Start of Supplied data

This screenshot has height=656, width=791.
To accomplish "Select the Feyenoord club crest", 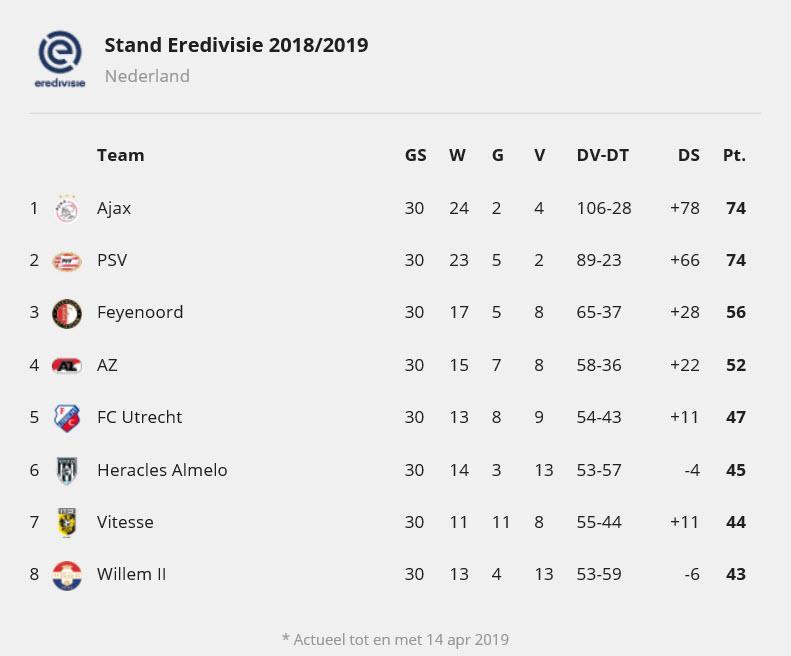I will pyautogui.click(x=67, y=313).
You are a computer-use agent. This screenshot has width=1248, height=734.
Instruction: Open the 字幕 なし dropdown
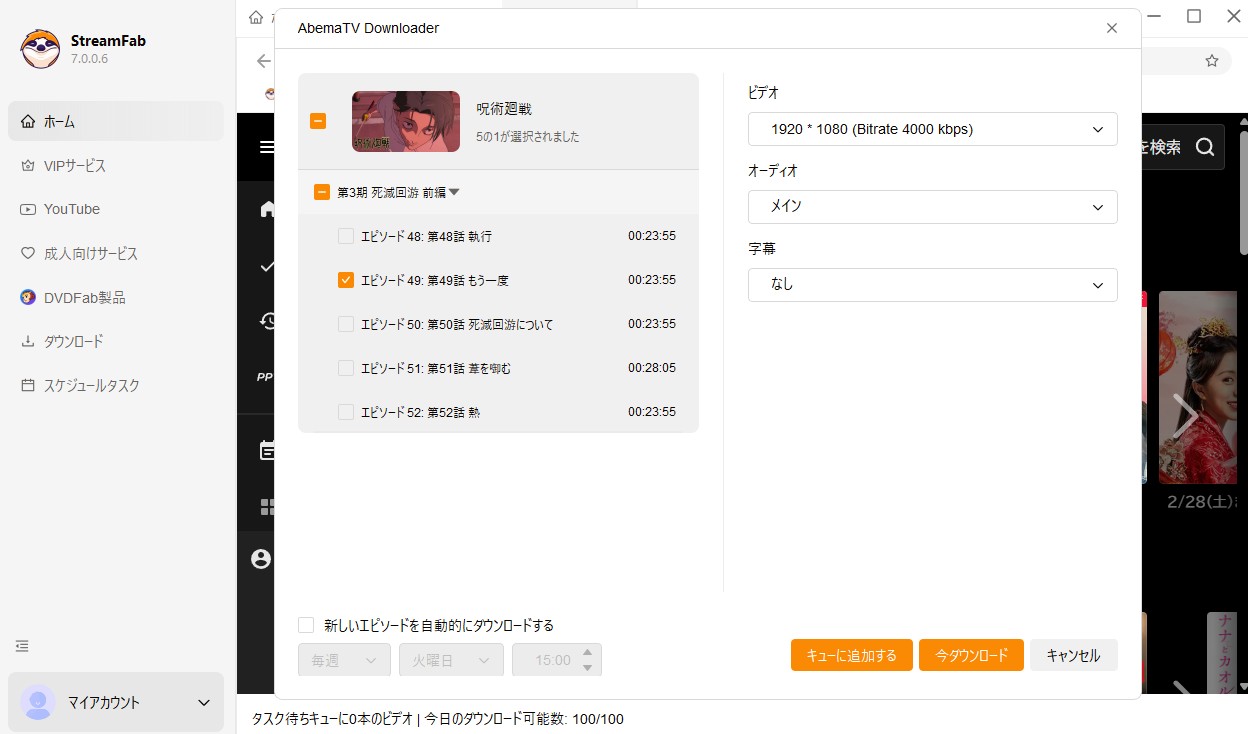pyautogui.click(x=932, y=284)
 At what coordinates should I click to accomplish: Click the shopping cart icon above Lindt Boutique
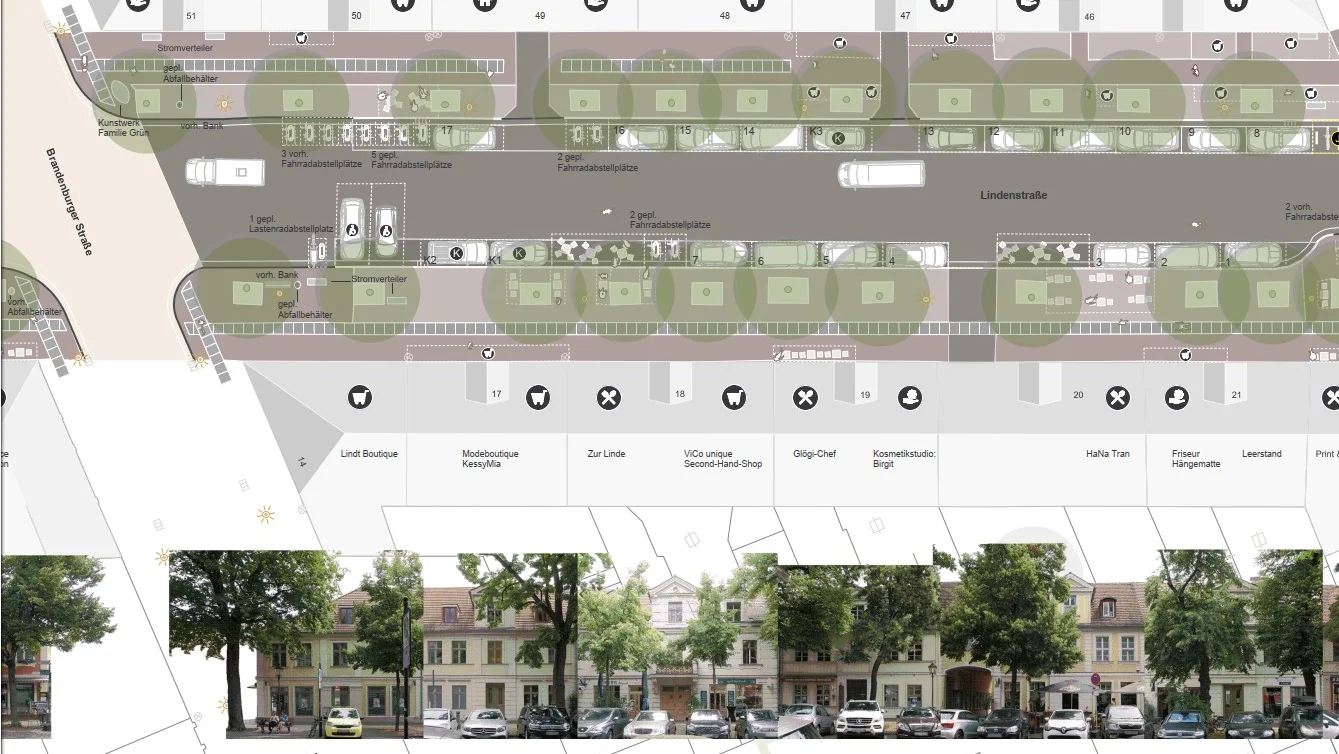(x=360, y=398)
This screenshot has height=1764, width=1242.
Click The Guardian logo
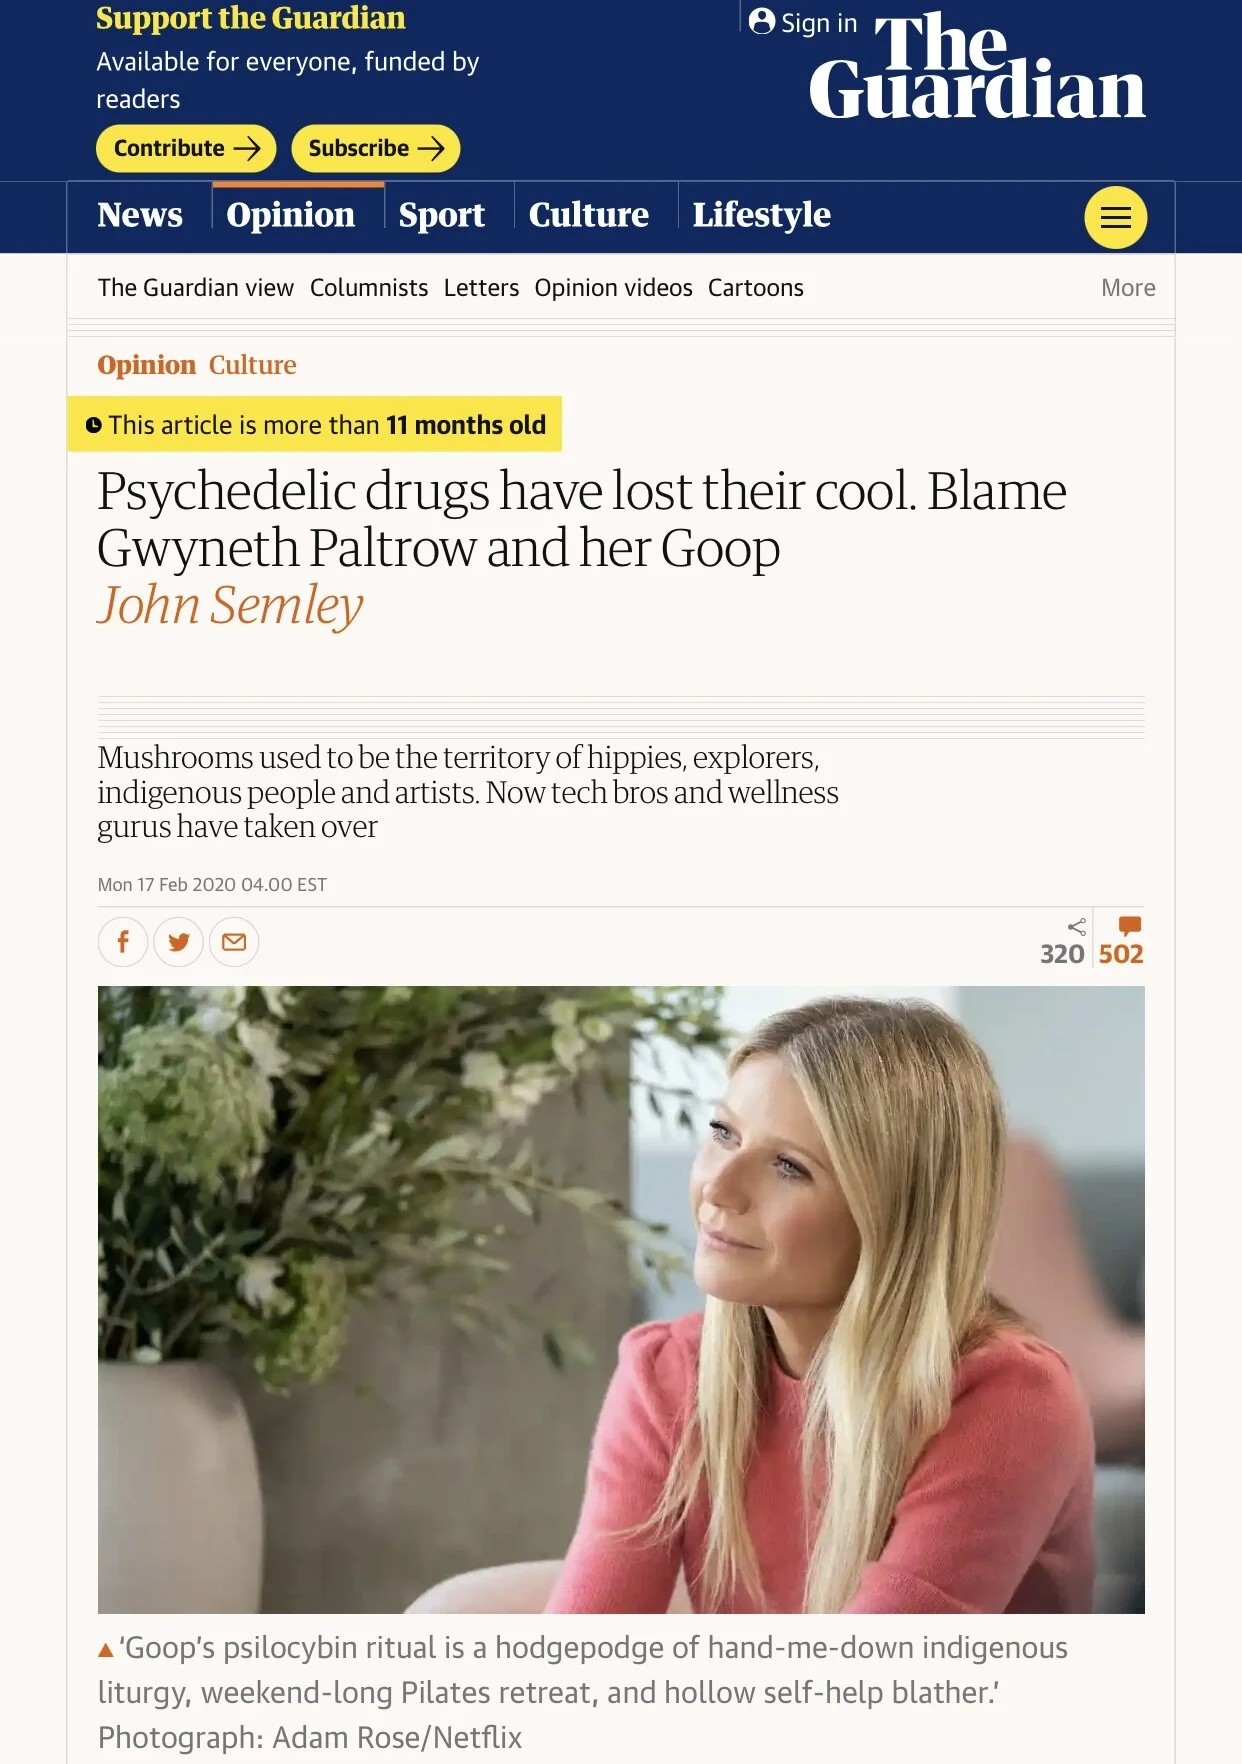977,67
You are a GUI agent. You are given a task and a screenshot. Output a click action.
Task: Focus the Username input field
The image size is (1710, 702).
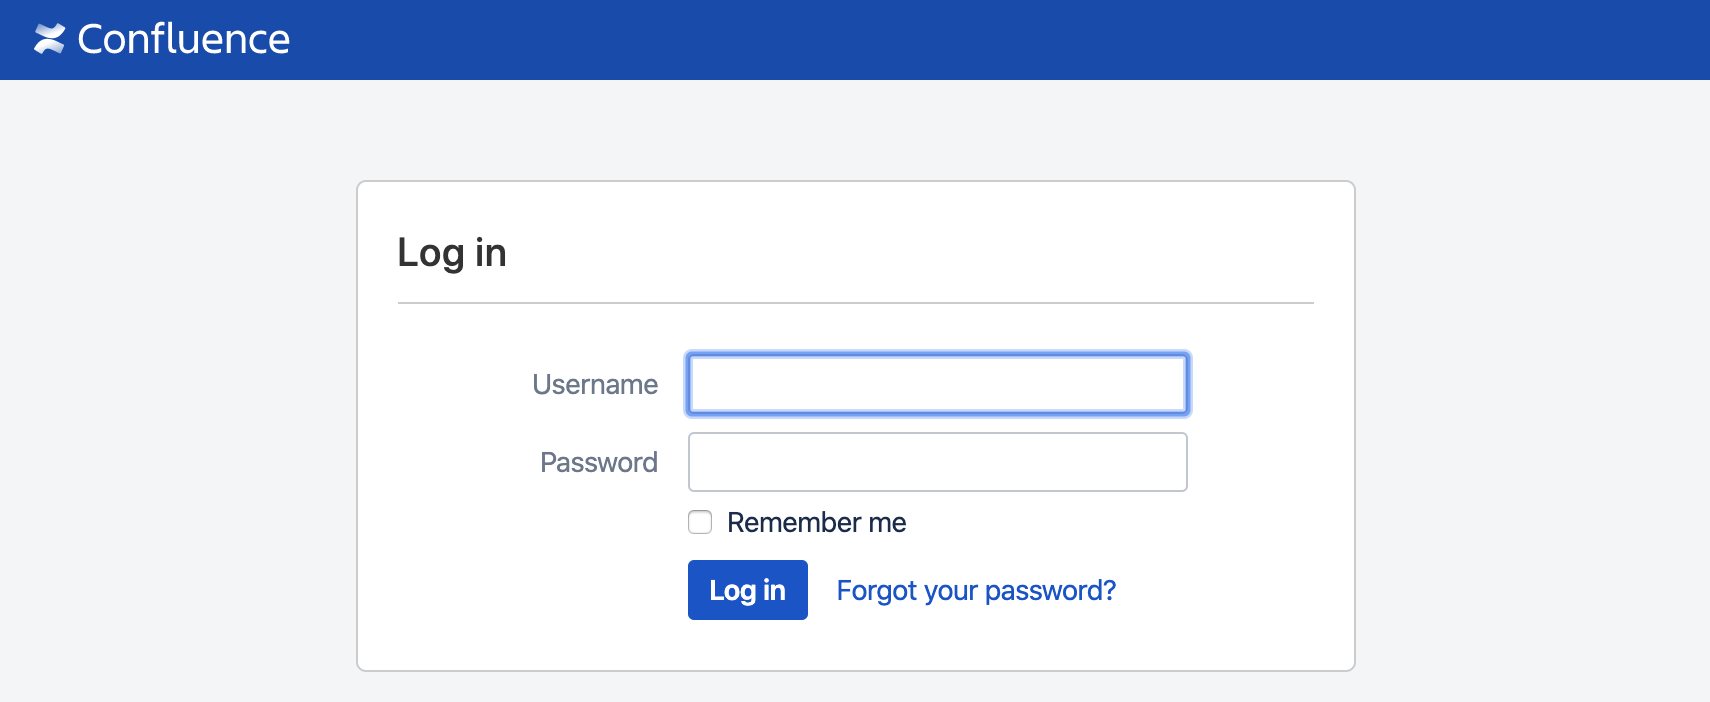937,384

End of Supplied data

- [What the exercise asks]
Print from the line containing "You are a computer-use" through the line containing "You are a GUI" in the data above, exactly as the lines stand, and omit every picture.

- [Response to this exercise]
You are a computer-use agent. This screenshot has width=1248, height=734.
Instruction: Open the 字幕 なし dropdown
pyautogui.click(x=932, y=284)
 At what coordinates should I click to accomplish: Click the shopping cart icon above Lindt Boutique
(x=360, y=398)
This screenshot has height=1764, width=1242.
Click The Guardian logo
977,67
You are a GUI agent. You are given a task and a screenshot. Output a click action.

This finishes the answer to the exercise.